Exhibit 10.4
THIS WARRANT AND THE STOCK ISSUABLE UPON THE EXERCISE HEREOF HAVE NOT BEEN
REGISTERED UNDER THE SECURITIES ACT OF 1933, AS AMENDED (THE "ACT"), AND CAN BE
TRANSFERRED ONLY IN COMPLIANCE WITH THE ACT AND APPLICABLE STATE SECURITIES
LAWS. THIS WARRANT AND SUCH SECURITIES MAY NOT BE SOLD, TRANSFERRED OR ASSIGNED
IN THE ABSENCE OF AN EFFECTIVE REGISTRATION STATEMENT, UNLESS, IN THE OPINION OF
COUNSEL FOR THE COMPANY OR COUNSEL FOR THE REGISTERED HOLDER (WHICH SHALL BE IN
FORM AND FROM SUCH COUNSEL AS SHALL BE REASONABLY SATISFACTORY TO THE COMPANY),
SUCH REGISTRATION IS NOT THEN REQUIRED.
MICROWARE SYSTEMS CORPORATION
COMMON STOCK PURCHASE WARRANT
1. ISSUANCE. In consideration of good and valuable consideration,
the receipt of which is hereby acknowledged by MICROWARE SYSTEMS CORPORATION, an
Iowa corporation (the "Company"), Elder Court, LLC, a Cayman Islands limited
liability company, or registered assigns (the "Holder") is hereby granted the
right to purchase at any time until 5:00 P.M., Pacific Coast time, on November
28, 2005 (the "Expiration Date"), 500,000 (five hundred thousand) fully paid and
nonassessable shares of the Company's Common Stock, no par value per share (the
"Common Stock") at an exercise price of $0.50 per share (the "Exercise Price")

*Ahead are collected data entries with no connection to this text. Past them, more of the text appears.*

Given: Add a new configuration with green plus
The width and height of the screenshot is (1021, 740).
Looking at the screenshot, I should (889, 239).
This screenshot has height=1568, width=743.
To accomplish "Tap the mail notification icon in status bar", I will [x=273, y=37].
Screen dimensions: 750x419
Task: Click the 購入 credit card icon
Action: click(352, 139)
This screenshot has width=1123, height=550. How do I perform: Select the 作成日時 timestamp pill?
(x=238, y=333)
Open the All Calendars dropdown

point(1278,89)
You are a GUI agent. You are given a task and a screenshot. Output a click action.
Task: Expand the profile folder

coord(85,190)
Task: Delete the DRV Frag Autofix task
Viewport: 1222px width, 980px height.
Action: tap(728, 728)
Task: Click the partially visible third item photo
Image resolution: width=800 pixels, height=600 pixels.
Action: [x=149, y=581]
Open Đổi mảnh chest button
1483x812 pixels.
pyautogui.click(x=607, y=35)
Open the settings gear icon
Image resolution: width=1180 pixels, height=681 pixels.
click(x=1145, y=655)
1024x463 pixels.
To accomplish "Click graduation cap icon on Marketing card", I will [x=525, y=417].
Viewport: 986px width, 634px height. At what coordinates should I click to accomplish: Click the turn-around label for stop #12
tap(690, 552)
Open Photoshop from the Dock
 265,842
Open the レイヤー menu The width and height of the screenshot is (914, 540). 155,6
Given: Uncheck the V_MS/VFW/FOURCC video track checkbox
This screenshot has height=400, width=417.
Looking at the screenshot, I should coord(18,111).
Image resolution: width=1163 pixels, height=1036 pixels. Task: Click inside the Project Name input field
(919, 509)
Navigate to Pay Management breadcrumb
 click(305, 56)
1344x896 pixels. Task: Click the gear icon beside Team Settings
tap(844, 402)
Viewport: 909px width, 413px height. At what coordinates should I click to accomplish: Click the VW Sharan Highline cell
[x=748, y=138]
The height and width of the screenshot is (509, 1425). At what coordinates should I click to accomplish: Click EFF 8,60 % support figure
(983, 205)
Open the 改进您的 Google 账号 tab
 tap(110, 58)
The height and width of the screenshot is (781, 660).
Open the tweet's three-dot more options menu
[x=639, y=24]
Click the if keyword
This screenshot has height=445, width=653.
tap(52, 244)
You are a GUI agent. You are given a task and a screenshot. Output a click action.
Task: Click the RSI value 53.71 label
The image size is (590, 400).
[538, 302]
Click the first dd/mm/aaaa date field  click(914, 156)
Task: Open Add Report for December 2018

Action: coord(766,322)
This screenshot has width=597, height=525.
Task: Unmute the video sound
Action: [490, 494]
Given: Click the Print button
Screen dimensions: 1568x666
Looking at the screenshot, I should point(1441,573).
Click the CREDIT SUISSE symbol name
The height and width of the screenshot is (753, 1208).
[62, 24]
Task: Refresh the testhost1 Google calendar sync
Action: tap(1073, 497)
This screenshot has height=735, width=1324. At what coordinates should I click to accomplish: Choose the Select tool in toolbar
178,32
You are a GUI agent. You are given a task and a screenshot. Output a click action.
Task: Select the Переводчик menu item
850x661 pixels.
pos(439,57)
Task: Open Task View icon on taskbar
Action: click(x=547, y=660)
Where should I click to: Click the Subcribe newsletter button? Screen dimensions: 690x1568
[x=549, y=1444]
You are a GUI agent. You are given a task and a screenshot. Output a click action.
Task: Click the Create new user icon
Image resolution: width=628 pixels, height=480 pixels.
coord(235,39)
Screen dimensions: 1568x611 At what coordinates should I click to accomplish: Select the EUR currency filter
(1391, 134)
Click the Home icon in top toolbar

subject to further adjustment as set forth in Section 6 hereof.
2. EXERCISE OF WARRANTS. This Warrant is exercisable in whole or
in part for whole shares of the COMPANY'S Common Stock at the Exercise Price per
share of Common Stock payable hereunder, payable in cash or by certified or
official bank check. In lieu of paying cash to exercise this Warrant, the Holder
may (if the Common Stock then deliverable to Holder is either not freely
saleable by Holder or is not then registered for resale pursuant to an effective
registration statement), by designating a "CASHLESS" exercise on the Notice of
Exercise Form, acquire a number of whole shares of the Company's Common Stock
equal to (a) the difference between (i) the Market Value of the Company's Common
Stock and (ii) the Exercise Price, multiplied by (b) the number of shares of
Common Stock purchasable under the portion of the Warrant tendered to the
Company, divided by (c) the Market Value of the Company's Common Stock. Upon
surrender of this Warrant Certificate with the annexed Notice of Exercise Form
duly executed, together with payment of the Exercise Price for the shares of
Common Stock purchased, the Holder shall be entitled to receive a certificate or
certificates for the shares of Common Stock so purchased. For the purposes of
this Section 2, "Market Value" shall be an amount equal to the average closing
bid price of a share of Common Stock for the five (5) business days immediately
preceding the Company's receipt of the Notice of Exercise Form duly executed.
3. RESERVATION OF SHARES. The Company hereby agrees that at all
times during the term of this Warrant there shall be reserved for issuance upon
exercise of this Warrant such number of shares of its Common Stock as shall be
required for issuance upon exercise of this Warrant (the "Warrant Shares").
4. MUTILATION OR LOSS OF WARRANT. Upon receipt by the Company of
evidence satisfactory to it of the loss, theft, destruction or mutilation of
this Warrant, and (in the case of loss, theft or destruction) receipt of
reasonably satisfactory indemnification, and (in the case of mutilation) upon
surrender and cancellation of this Warrant, the Company will execute and deliver
a new Warrant of like tenor and date and any such lost, stolen, destroyed or
mutilated Warrant shall thereupon become void.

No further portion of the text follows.